History professors Richard Jensen and J. Douglas Smith are trying to make the hunt for information about the war easier. They've compiled a road map to online resources, recently published as "World War II on the Web: A Guide to the Very Best Sites" (SR Books).
About 80 percent of the sites included in the guide are maintained by eager but often amateur historians, Mr. Jensen says.
"A librarian goes through and selects and rejects [books]. Nobody selects on the Web," Jensen says. "The purpose of the Web guide is to tell what's there. We usually ignore the mediocre and the bad stuff."
The first section reviews their top-rated sites in categories including political and military leaders, theaters of operations, the home front, and the Holocaust.

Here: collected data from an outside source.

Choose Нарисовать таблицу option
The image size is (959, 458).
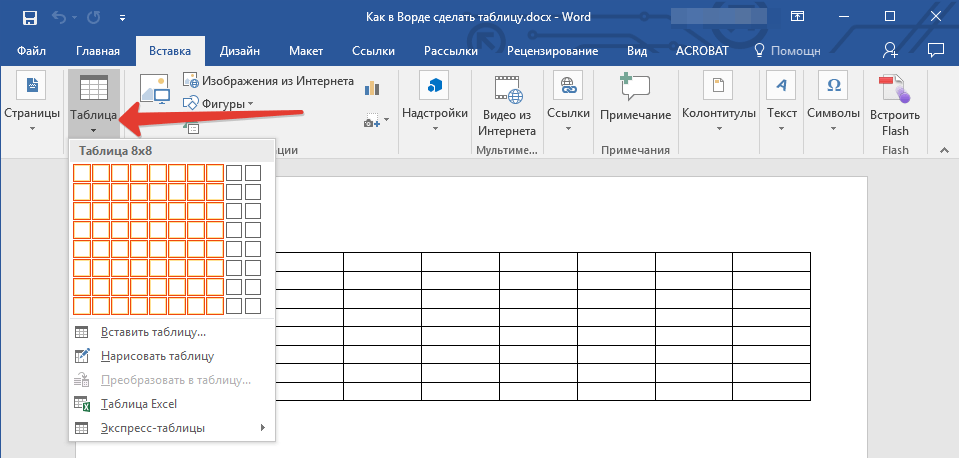(157, 356)
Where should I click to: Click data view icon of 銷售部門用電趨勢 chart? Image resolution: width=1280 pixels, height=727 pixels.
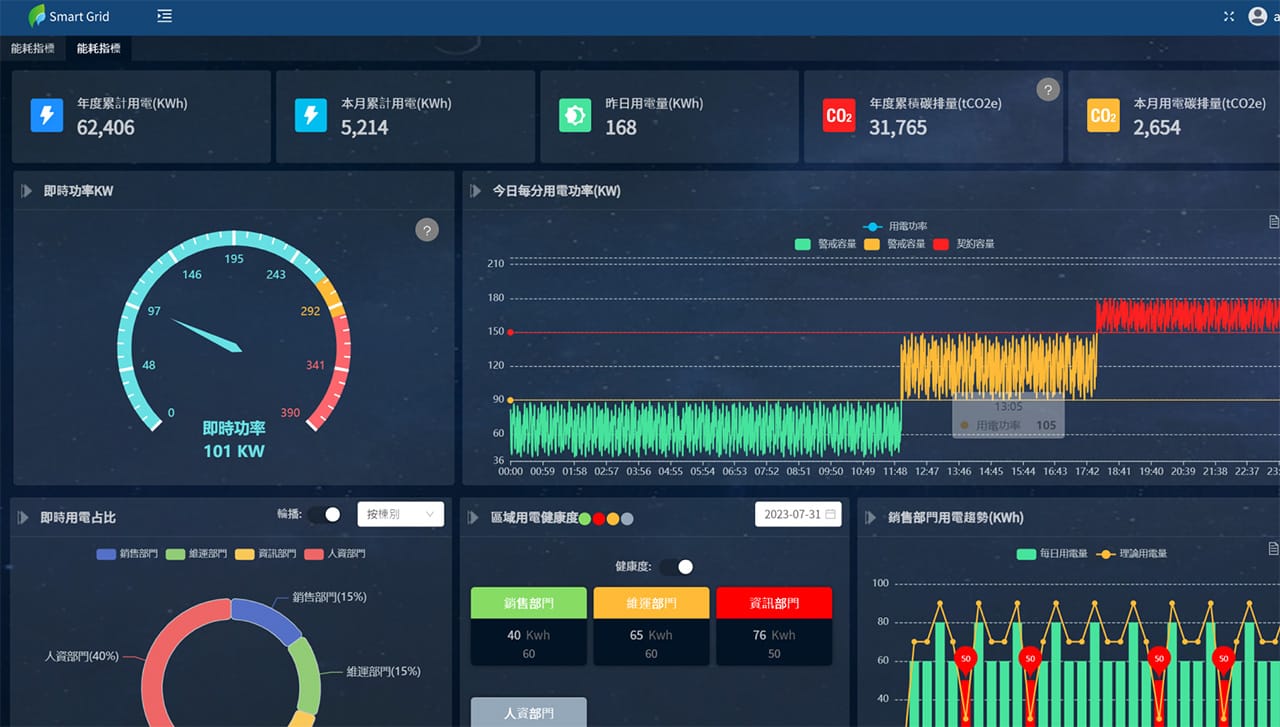tap(1273, 548)
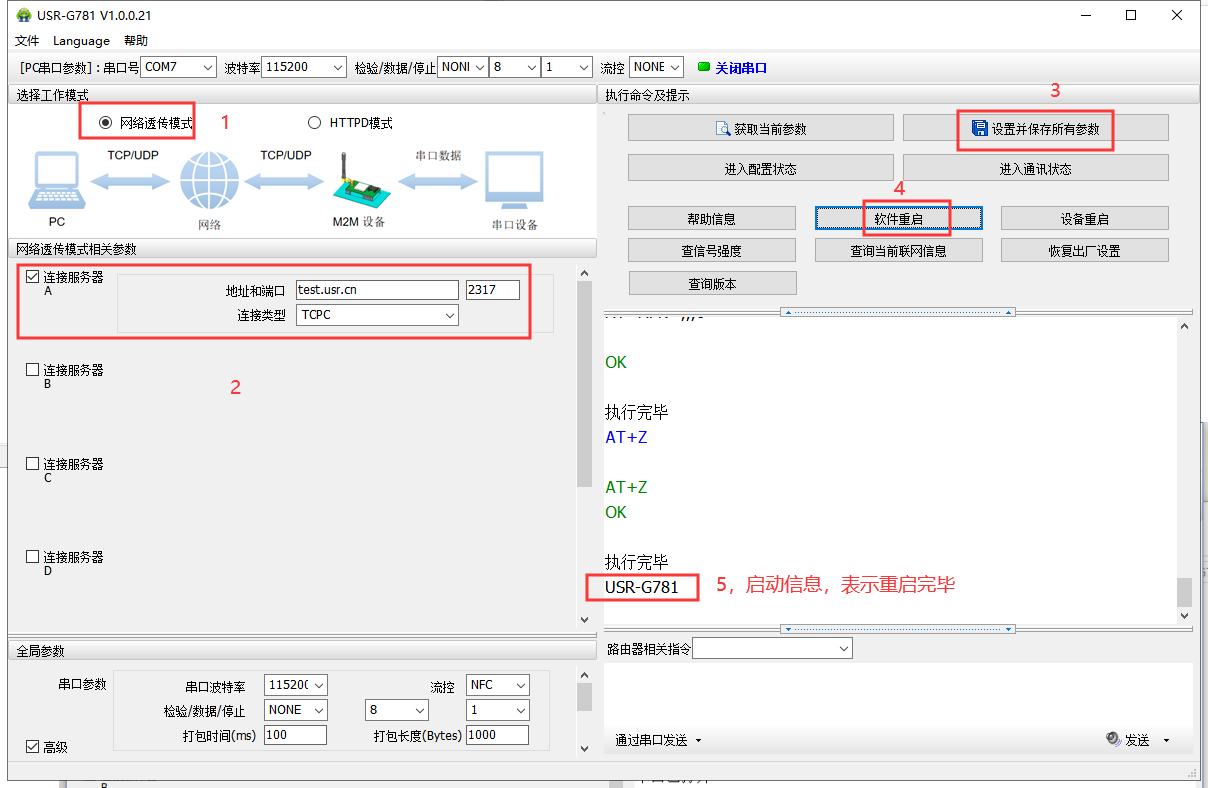Select the 网络透传模式 radio button
This screenshot has height=788, width=1208.
pos(106,122)
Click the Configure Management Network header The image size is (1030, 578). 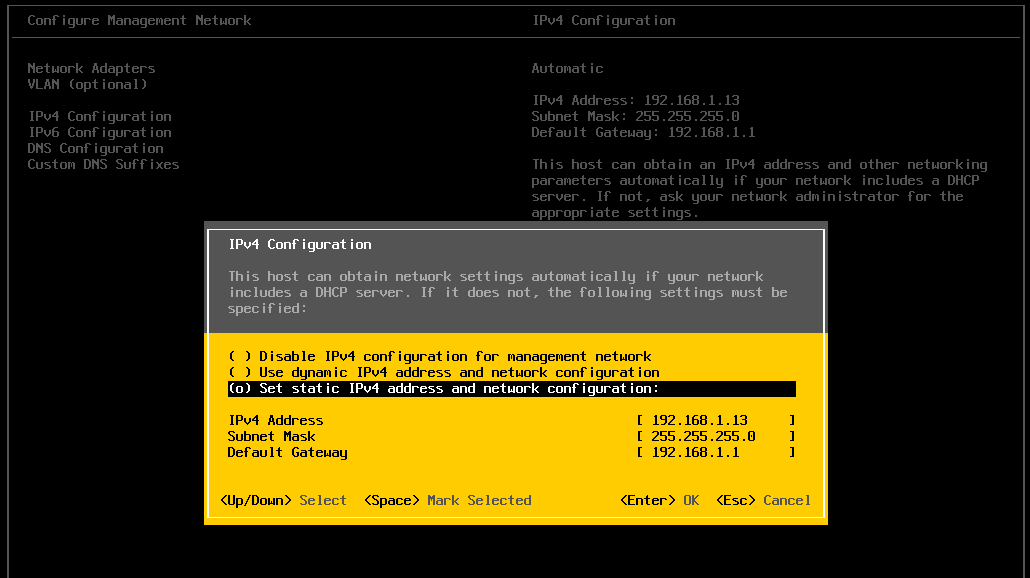click(x=139, y=20)
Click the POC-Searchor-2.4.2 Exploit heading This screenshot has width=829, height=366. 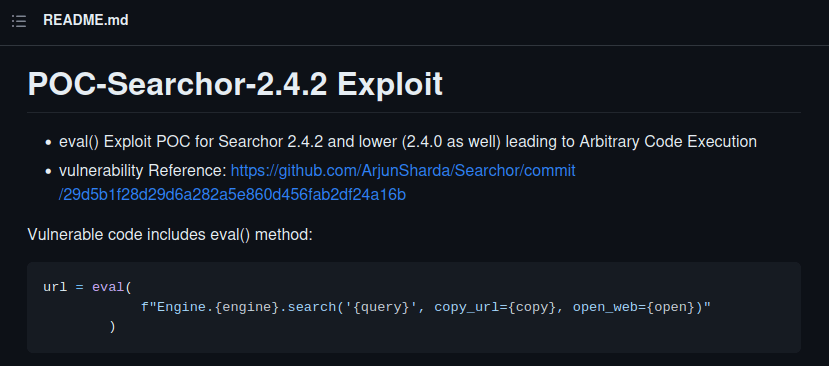[235, 84]
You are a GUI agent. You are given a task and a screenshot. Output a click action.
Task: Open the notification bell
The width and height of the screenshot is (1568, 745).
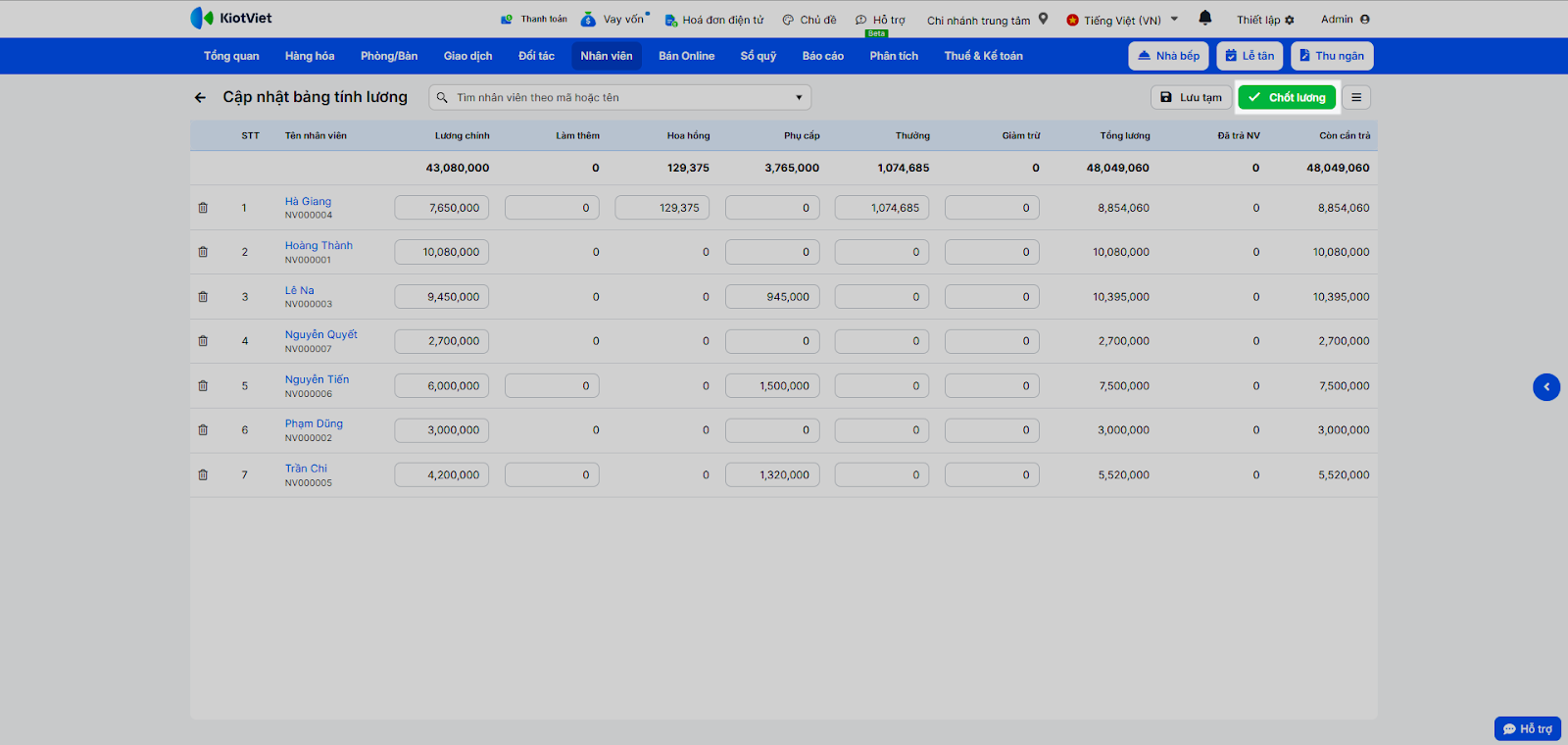pos(1205,19)
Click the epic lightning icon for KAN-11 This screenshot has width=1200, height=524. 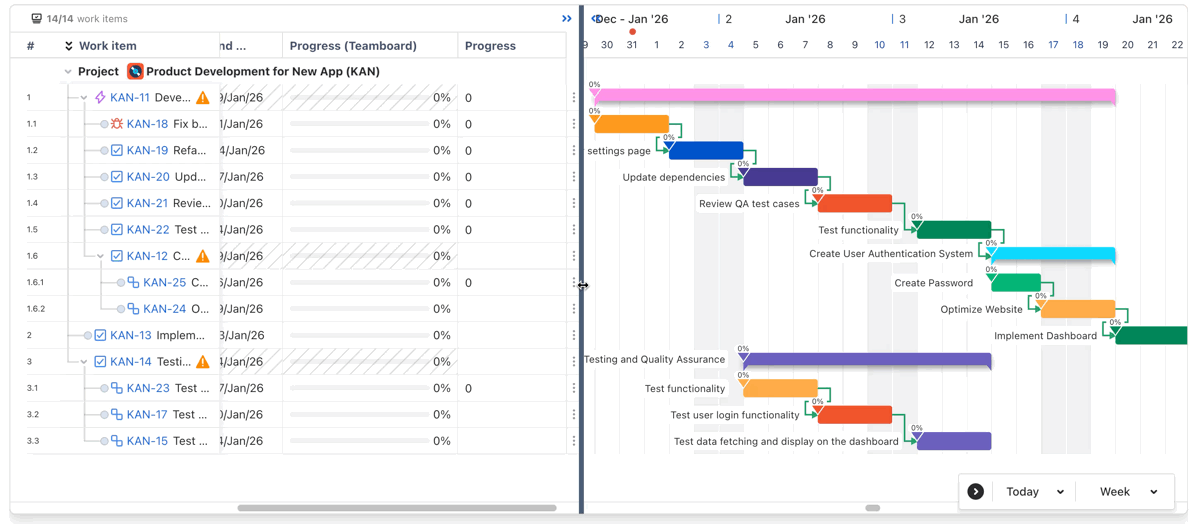tap(100, 98)
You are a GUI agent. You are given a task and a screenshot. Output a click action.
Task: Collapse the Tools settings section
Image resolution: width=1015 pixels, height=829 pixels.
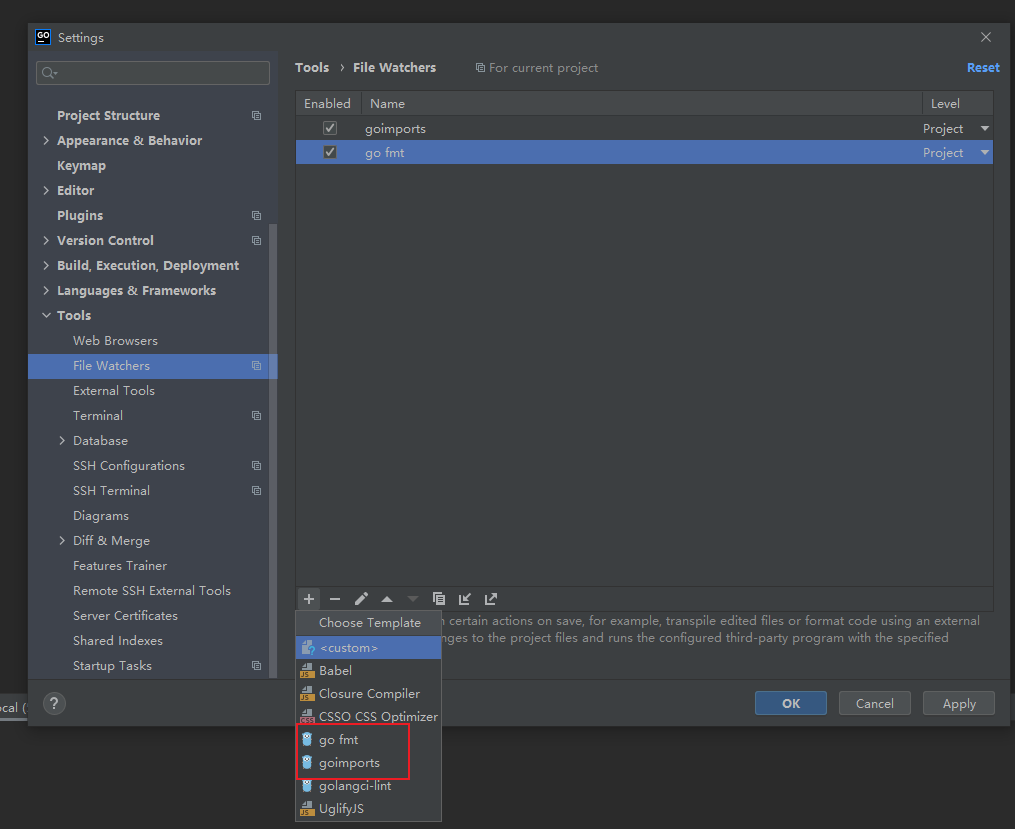pos(46,316)
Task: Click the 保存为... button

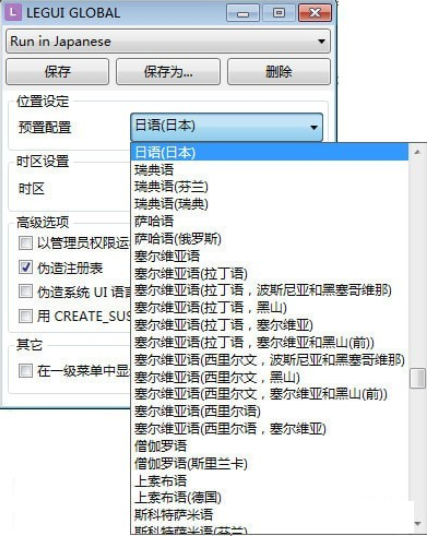Action: [x=168, y=72]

A whole chapter focuses on the oral histories of veterans. Many of the websites described in the book are posted by the families of soldiers and sailors and include letters from the front lines and diaries and photos from back home.
After a brief description, each site's content, aesthetics, and navigation are rated using stars.
Part 2 gives briefer treatment of an additional 250 sites worth visiting. If readers decide to turn to paper sources after reading the guide, the authors suggest a few key books to read, too.
In choosing sites, Mr. Smith says, they emphasized those with primary documents rather than just links to other sites.
They also tried to focus on sites associated with libraries or other institutions that are less likely to change quickly or vanish from the Internet any time soon.
Still, the authors say they realize much of what they publish will rapidly become out of date. They estimate about a quarter of the sites in the book will no longer work within a year.
Among Smith's favorites: The Yale Law School's Avalon Project, which provides centuries' worth of documents related to diplomacy (http:// www.yale.edu/lawweb/ avalon/avalon. html); Rutgers Oral History Archive of World War II (http://fas-history.rutgers.edu/oralhistory/orlhom.htm); and a site featuring political cartoons drawn by Theodore Geisel, who went on to greater fame as Dr. Seuss (http://orpheus.ucsd.edu/speccoll/dspolitic).
The guidebook comes with a CD-ROM version so users can click on the sites' names instead of trying to type in the full name.
Jensen, who taught history at the University of Illinois-Chicago for 27 years, says his interest in the Web began a decade ago.
He helped set up 65 e-mail discussion lists in history and related fields. He still edits a list on ethnic history while creating online guides to military history.
The authors say their target audience is not academics, but rather average readers who stoke their curiosity about the war by browsing the shelves in popular bookstores.
Jensen says he plans to publish additional online guides to Civil War history and global military history next year. Websites can make for a "remarkable" trove of information about the war, Smith says.
But he warns his students at Occidental College in California that they still must hit the library before handing in any research papers.
On the Web, he says, "they can't find the secondary material needed to do a really good job on a research paper."